**Dataset:**
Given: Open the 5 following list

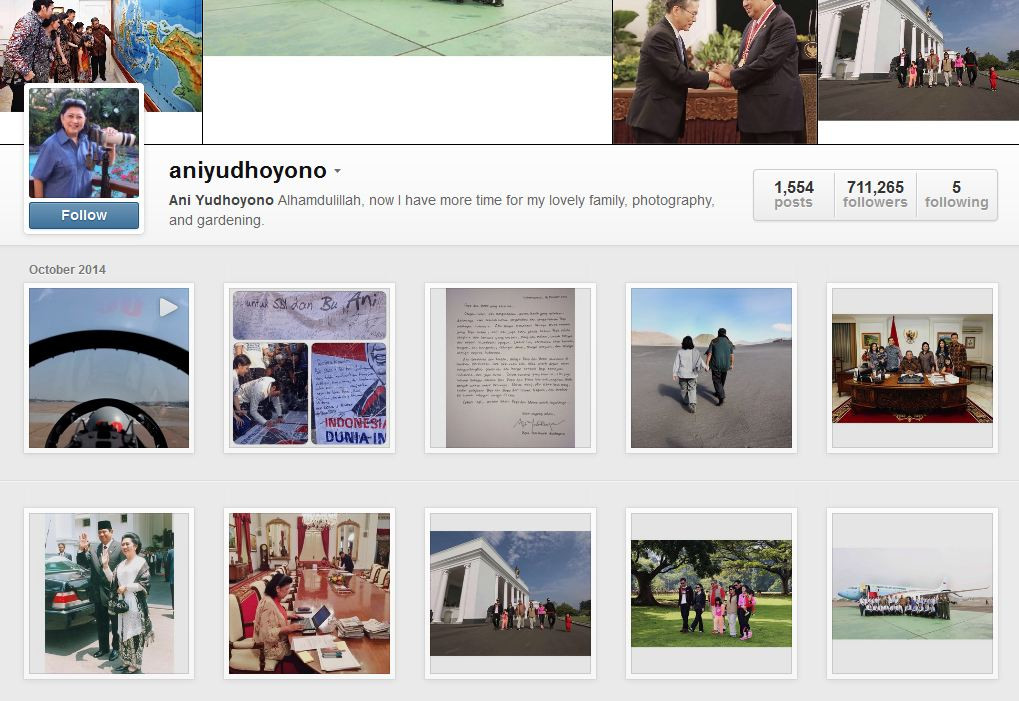Looking at the screenshot, I should pyautogui.click(x=956, y=194).
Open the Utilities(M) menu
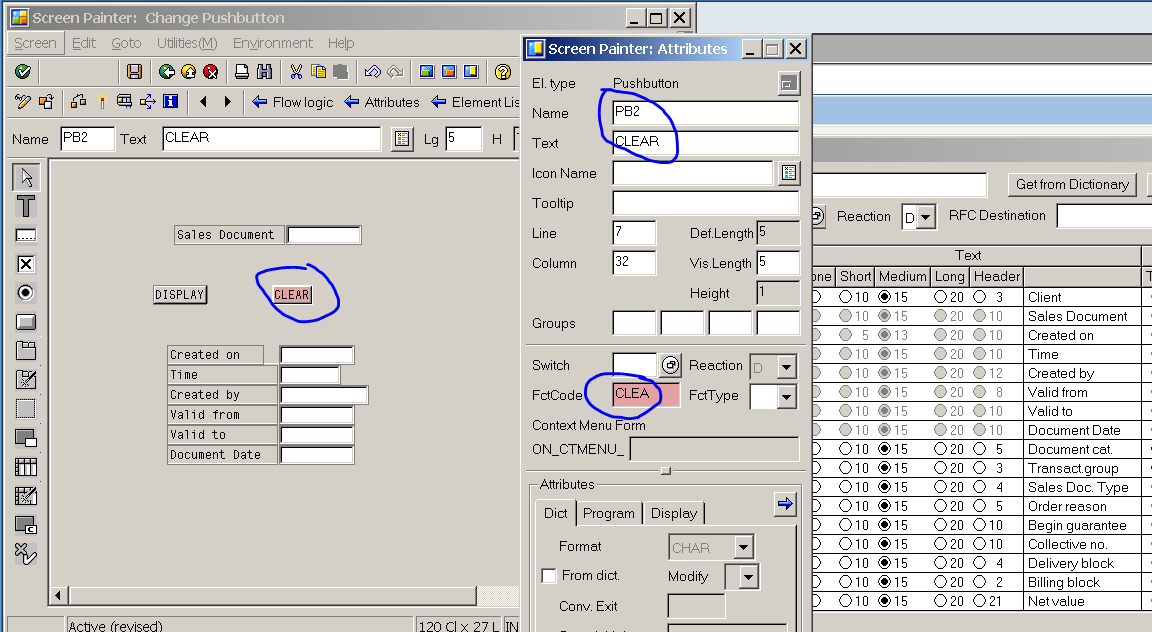This screenshot has width=1152, height=632. coord(186,43)
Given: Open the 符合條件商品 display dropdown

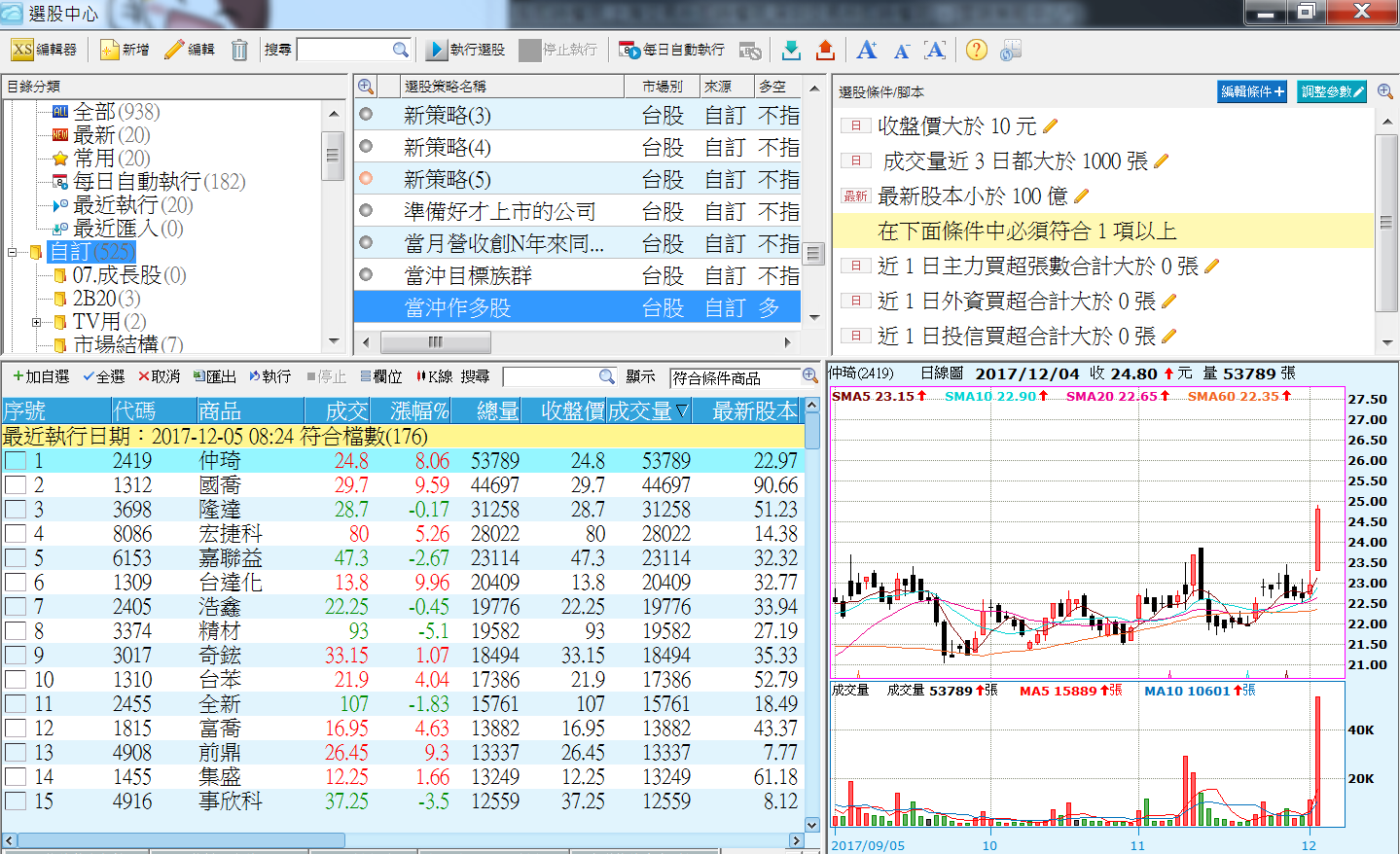Looking at the screenshot, I should pos(735,377).
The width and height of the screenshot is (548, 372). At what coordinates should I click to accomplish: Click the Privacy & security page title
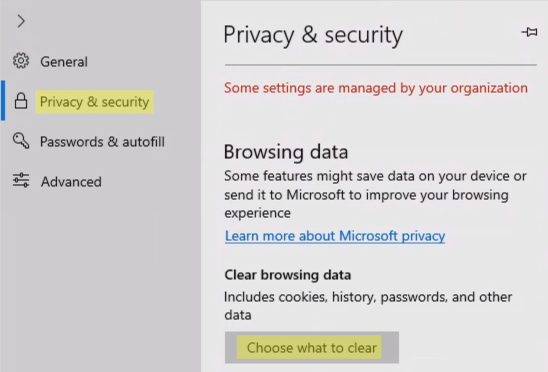pyautogui.click(x=313, y=35)
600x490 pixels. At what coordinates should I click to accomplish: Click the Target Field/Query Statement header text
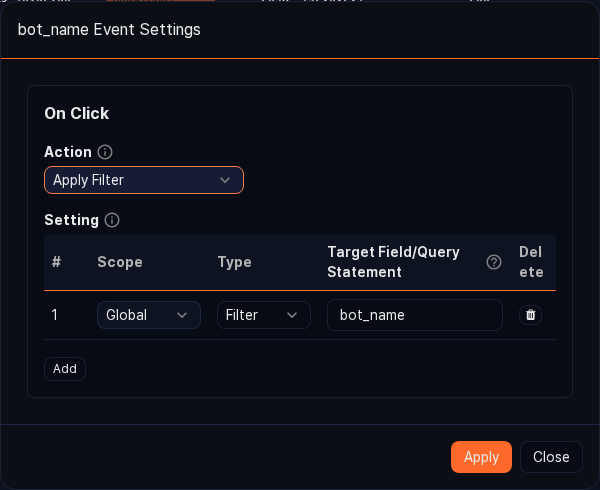tap(393, 262)
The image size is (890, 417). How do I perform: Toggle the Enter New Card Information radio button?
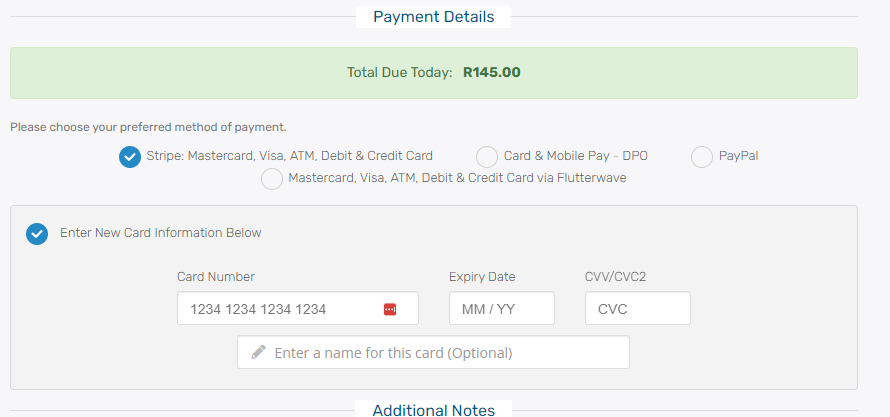coord(37,233)
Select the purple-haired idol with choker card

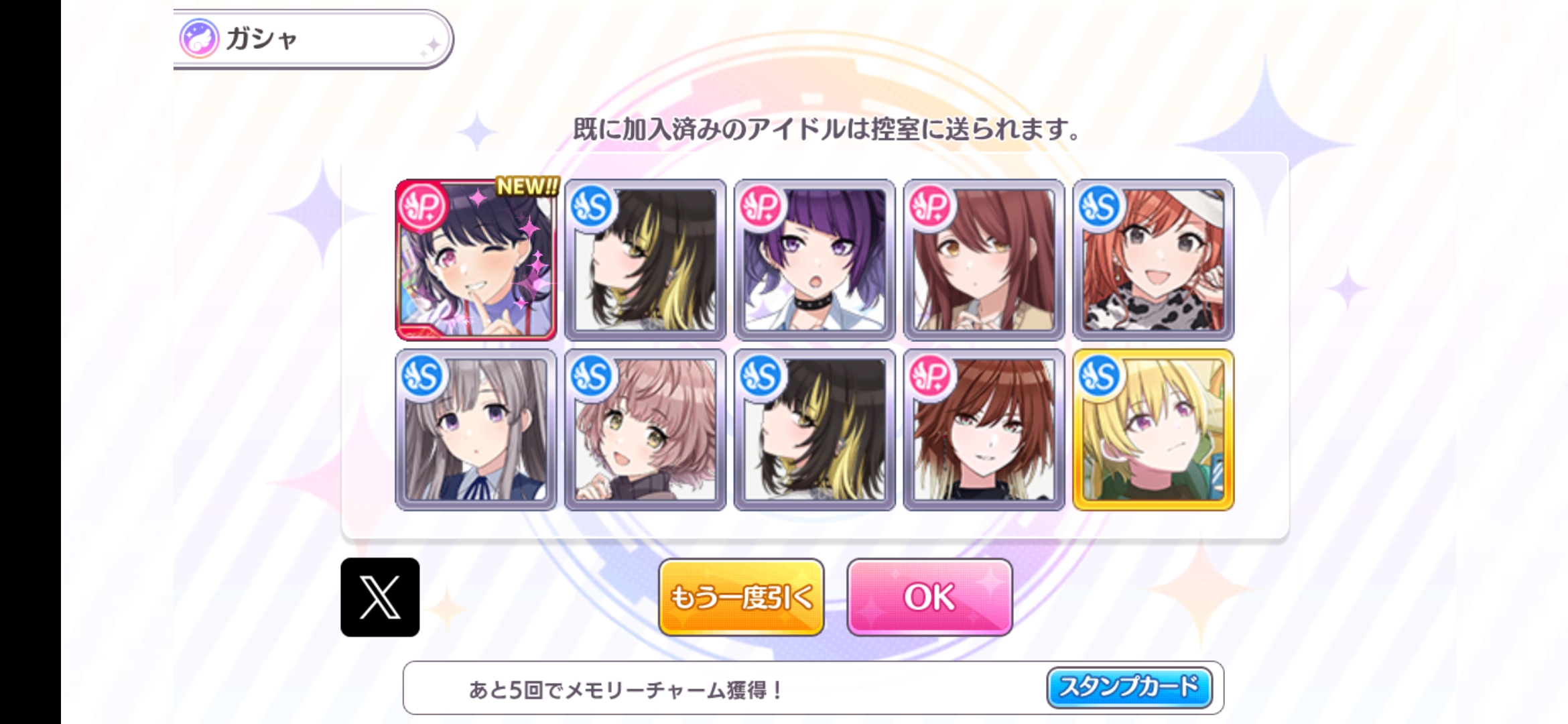coord(814,259)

**Task prompt:**
All lines from the one that contains "The image size" through the last line of the data should be retyped exactly, with the pictures left out.

**Result for this exercise:**
The image size is (890, 417). How do I perform: Toggle the Enter New Card Information radio button?
coord(37,233)
Select the purple-haired idol with choker card

coord(814,259)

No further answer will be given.